### THE TASK
What is needed here is every line of the records that includes "computer".
DATA SHOWN: Begin
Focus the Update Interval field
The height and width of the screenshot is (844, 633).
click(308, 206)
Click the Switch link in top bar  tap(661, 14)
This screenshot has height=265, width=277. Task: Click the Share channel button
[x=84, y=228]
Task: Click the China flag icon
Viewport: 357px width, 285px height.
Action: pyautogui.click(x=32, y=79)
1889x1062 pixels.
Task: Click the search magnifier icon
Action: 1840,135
DATA SHOWN: End
DATA SHOWN: Begin
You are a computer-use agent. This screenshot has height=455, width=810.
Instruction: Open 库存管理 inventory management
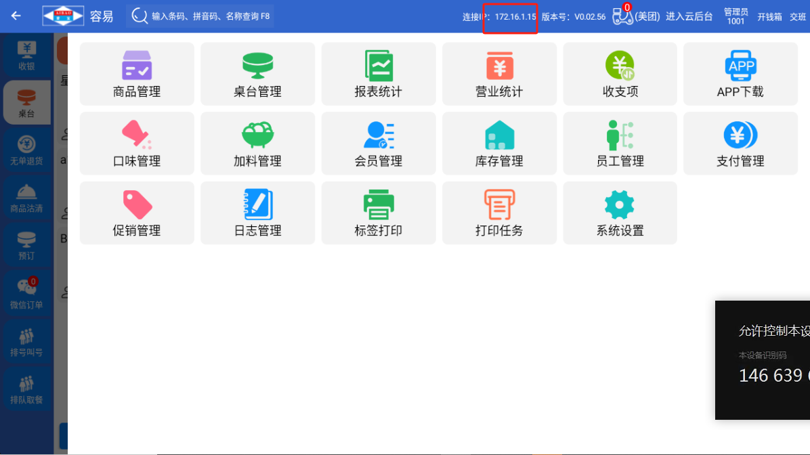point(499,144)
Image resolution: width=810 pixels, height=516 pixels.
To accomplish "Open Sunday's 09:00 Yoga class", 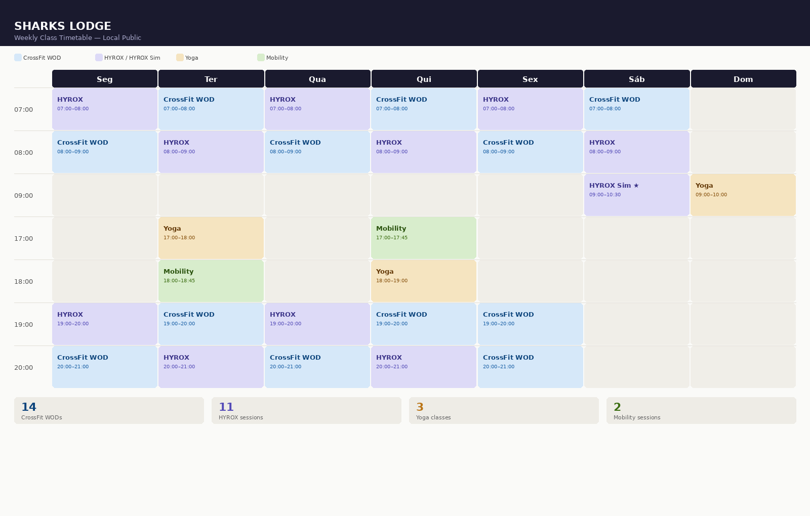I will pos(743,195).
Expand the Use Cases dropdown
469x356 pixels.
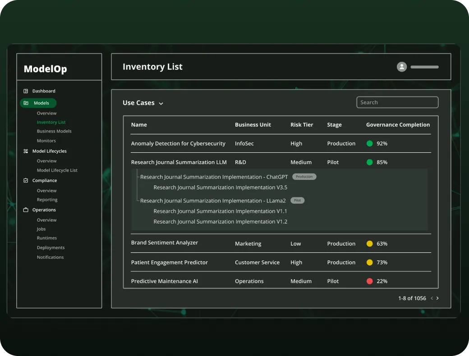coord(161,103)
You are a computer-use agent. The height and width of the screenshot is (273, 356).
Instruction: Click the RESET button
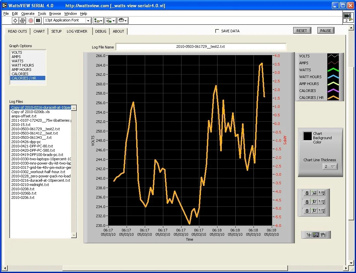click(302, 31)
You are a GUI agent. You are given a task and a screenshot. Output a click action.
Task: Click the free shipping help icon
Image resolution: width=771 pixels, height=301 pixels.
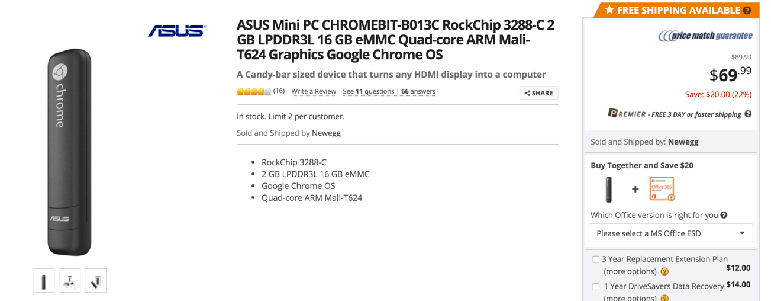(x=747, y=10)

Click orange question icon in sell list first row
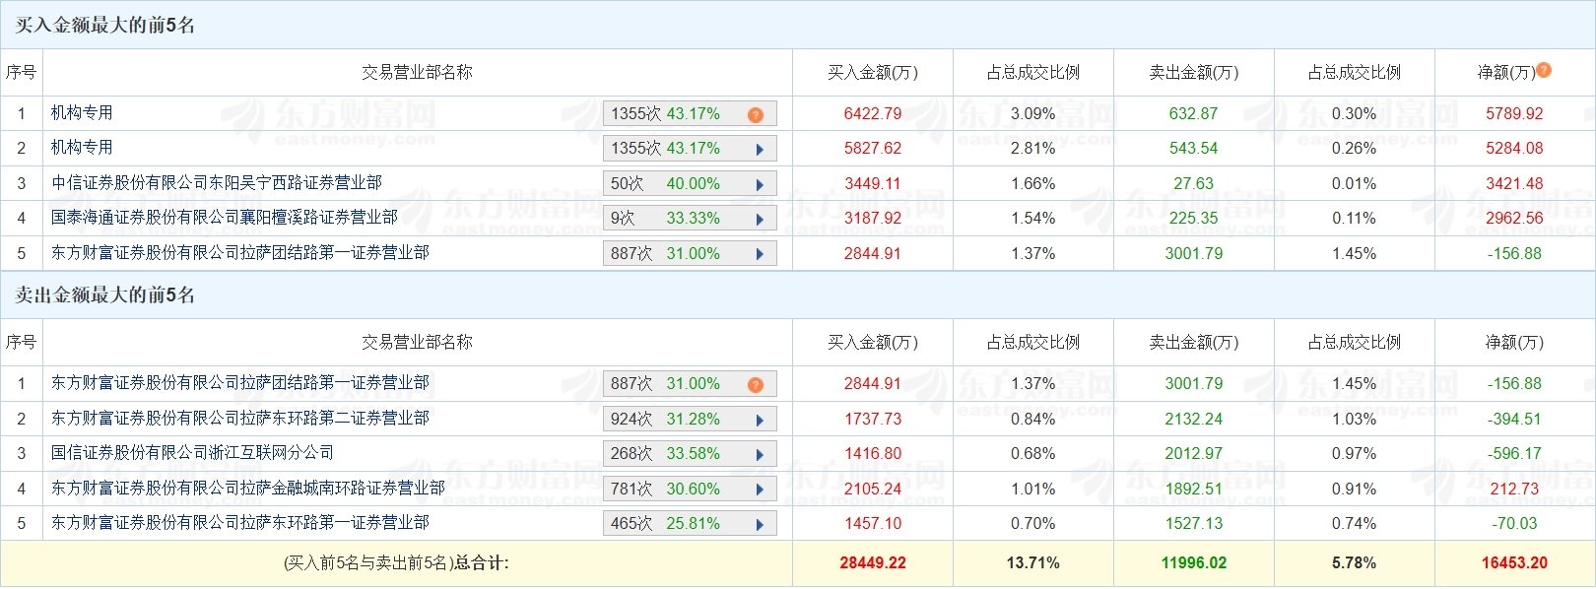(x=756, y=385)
DATA SHOWN: End
### WRITTEN ANSWER
You are a computer-use agent. This screenshot has height=455, width=810.
You are a computer-use agent. The height and width of the screenshot is (273, 356).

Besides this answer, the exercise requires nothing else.